▸ **What is needed**:
Put the records below, from the line containing "At what coordinates should I click to accomplish: Click the Xbox" through the line containing "I will pos(1237,107).", into a numbered list, leaving out blank lines.
##### Data #####
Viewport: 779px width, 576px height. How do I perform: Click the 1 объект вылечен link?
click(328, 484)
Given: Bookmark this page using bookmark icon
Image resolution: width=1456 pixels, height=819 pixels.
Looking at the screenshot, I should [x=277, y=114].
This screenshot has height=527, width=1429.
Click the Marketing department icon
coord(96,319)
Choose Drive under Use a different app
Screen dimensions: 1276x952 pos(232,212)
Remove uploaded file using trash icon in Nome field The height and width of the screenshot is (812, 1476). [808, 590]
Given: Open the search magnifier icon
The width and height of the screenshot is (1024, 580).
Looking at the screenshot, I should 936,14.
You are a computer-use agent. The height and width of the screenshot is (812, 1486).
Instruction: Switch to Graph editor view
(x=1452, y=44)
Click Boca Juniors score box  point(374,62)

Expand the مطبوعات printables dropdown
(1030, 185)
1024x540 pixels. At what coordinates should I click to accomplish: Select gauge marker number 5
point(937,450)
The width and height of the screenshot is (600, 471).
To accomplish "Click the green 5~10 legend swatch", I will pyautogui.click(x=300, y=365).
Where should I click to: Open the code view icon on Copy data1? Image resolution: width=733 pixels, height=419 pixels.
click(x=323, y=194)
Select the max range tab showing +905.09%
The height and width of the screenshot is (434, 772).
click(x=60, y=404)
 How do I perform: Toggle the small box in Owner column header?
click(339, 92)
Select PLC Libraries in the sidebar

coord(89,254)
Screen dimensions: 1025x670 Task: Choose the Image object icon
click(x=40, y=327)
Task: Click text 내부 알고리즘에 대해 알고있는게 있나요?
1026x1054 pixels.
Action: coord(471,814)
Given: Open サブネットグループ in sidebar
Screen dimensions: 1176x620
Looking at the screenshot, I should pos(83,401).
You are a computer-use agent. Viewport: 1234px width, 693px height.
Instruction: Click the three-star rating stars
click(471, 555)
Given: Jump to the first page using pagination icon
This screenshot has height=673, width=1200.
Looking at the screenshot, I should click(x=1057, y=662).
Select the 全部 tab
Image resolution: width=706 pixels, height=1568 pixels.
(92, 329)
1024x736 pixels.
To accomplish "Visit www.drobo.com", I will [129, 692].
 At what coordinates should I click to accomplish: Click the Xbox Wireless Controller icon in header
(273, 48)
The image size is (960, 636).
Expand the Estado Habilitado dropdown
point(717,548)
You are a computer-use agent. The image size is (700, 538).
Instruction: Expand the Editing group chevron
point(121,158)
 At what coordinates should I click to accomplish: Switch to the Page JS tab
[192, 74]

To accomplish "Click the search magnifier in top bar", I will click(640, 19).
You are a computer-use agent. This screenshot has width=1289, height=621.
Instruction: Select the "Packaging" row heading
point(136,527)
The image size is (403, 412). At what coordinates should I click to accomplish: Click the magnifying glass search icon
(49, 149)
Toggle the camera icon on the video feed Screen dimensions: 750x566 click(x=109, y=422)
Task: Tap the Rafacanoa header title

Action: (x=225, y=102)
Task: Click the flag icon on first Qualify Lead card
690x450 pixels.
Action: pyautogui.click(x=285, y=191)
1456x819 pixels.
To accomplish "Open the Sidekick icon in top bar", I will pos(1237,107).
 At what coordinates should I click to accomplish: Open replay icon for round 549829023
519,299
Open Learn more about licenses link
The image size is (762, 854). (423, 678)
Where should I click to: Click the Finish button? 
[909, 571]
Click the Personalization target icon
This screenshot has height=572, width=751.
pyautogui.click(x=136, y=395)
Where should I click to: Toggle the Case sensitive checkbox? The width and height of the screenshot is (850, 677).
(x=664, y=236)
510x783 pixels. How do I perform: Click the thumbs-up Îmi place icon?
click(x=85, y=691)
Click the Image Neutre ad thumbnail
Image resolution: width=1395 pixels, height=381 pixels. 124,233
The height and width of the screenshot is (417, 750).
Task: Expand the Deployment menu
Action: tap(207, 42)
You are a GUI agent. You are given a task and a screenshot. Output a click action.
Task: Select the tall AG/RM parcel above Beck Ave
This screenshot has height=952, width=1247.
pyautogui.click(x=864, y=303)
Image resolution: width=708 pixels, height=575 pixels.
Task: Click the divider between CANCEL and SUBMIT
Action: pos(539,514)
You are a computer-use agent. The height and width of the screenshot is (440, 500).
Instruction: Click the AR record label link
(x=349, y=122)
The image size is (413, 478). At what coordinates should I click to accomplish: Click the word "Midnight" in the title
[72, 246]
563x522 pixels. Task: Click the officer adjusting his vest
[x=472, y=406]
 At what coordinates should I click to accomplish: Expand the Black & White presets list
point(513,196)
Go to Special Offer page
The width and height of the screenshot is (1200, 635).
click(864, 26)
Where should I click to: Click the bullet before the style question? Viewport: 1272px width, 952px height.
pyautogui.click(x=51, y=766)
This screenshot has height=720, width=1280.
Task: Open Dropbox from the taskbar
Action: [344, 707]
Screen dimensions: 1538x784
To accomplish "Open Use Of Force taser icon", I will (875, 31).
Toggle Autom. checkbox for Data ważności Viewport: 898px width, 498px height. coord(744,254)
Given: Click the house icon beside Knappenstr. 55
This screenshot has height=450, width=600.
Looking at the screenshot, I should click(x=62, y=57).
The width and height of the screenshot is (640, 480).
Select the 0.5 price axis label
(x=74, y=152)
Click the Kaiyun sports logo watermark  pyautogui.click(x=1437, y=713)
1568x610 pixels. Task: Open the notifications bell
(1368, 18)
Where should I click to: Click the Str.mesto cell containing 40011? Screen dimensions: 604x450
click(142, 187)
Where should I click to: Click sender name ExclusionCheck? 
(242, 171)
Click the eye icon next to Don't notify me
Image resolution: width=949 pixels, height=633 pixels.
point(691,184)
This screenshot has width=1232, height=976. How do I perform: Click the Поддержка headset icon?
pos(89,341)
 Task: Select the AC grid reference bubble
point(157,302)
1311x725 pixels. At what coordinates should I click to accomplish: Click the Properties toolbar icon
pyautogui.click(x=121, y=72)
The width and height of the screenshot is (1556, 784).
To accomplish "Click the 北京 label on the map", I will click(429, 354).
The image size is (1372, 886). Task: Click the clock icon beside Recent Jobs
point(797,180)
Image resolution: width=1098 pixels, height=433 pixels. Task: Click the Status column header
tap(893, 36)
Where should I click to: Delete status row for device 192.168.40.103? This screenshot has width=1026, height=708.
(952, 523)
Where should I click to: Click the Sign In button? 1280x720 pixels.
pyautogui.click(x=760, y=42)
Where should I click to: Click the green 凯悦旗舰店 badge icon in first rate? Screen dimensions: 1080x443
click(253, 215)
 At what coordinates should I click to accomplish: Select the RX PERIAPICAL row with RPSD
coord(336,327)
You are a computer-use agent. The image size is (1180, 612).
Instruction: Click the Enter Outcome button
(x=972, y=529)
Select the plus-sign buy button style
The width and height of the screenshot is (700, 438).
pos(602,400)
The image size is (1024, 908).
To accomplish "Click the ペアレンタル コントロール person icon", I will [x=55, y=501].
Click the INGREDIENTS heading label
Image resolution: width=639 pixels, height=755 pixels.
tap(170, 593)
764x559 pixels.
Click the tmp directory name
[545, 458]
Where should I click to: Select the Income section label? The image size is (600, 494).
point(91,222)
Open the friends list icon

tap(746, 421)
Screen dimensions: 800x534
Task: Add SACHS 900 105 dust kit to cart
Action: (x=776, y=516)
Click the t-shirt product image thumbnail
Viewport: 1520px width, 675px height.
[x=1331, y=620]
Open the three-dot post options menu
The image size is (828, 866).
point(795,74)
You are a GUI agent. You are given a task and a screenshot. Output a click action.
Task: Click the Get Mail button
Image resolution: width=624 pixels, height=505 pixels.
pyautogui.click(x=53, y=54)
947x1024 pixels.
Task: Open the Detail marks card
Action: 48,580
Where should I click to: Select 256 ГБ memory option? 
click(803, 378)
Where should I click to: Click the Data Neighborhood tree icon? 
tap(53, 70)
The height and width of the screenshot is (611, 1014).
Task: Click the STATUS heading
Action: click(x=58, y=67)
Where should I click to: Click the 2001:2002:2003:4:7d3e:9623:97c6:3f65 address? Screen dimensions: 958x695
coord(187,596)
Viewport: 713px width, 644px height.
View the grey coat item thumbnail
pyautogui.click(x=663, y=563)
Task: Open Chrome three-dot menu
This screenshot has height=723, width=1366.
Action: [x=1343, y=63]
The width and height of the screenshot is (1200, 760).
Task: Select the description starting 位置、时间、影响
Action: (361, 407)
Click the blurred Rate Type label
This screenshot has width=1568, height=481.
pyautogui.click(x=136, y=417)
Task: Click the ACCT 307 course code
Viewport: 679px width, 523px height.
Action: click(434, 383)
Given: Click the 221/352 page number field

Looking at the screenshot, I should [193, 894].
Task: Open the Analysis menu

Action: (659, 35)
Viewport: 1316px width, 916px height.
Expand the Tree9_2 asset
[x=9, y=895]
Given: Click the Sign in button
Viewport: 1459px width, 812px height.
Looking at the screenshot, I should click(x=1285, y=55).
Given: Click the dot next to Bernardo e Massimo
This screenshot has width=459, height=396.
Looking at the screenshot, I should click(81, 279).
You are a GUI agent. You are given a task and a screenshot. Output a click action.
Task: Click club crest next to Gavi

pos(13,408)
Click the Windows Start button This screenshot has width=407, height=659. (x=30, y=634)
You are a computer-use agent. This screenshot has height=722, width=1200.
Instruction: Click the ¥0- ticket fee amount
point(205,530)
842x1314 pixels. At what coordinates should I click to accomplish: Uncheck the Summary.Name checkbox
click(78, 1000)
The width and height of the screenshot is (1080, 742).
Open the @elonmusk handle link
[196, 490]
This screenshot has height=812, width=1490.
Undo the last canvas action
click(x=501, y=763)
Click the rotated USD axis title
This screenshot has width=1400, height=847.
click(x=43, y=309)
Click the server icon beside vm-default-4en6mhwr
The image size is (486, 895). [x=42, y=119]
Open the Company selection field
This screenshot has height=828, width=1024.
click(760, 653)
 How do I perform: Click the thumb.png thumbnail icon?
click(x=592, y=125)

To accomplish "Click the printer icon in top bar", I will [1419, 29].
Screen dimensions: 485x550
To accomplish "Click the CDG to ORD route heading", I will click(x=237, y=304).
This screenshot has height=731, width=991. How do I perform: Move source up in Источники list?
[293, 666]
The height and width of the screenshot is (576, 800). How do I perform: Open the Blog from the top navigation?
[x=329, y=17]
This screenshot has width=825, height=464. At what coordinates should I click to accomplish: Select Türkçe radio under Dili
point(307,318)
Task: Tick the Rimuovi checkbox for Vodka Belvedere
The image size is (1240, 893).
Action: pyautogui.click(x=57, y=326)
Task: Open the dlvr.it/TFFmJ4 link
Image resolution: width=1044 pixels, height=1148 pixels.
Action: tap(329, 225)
#####
▸ **The output**:
1.  At what coordinates should I click to accomplish: Click the Xbox Wireless Controller icon in header
2. (273, 48)
3. The image size is (960, 636).
4. Expand the Estado Habilitado dropdown
5. point(717,548)
6. You are a computer-use agent. The image size is (700, 538).
7. Instruction: Expand the Editing group chevron
8. point(121,158)
9.  At what coordinates should I click to accomplish: Switch to the Page JS tab
10. [192, 74]
11. To accomplish "Click the search magnifier in top bar", I will click(640, 19).
12. You are a computer-use agent. This screenshot has width=1289, height=621.
13. Instruction: Select the "Packaging" row heading
14. point(136,527)
15. The image size is (403, 412). At what coordinates should I click to accomplish: Click the magnifying glass search icon
16. (49, 149)
17. Toggle the camera icon on the video feed Screen dimensions: 750x566 click(x=109, y=422)
18. Task: Tap the Rafacanoa header title
19. Action: (x=225, y=102)
20. Task: Click the flag icon on first Qualify Lead card
21. 690x450 pixels.
22. Action: pyautogui.click(x=285, y=191)
23. 1456x819 pixels.
24. To accomplish "Open the Sidekick icon in top bar", I will pos(1237,107).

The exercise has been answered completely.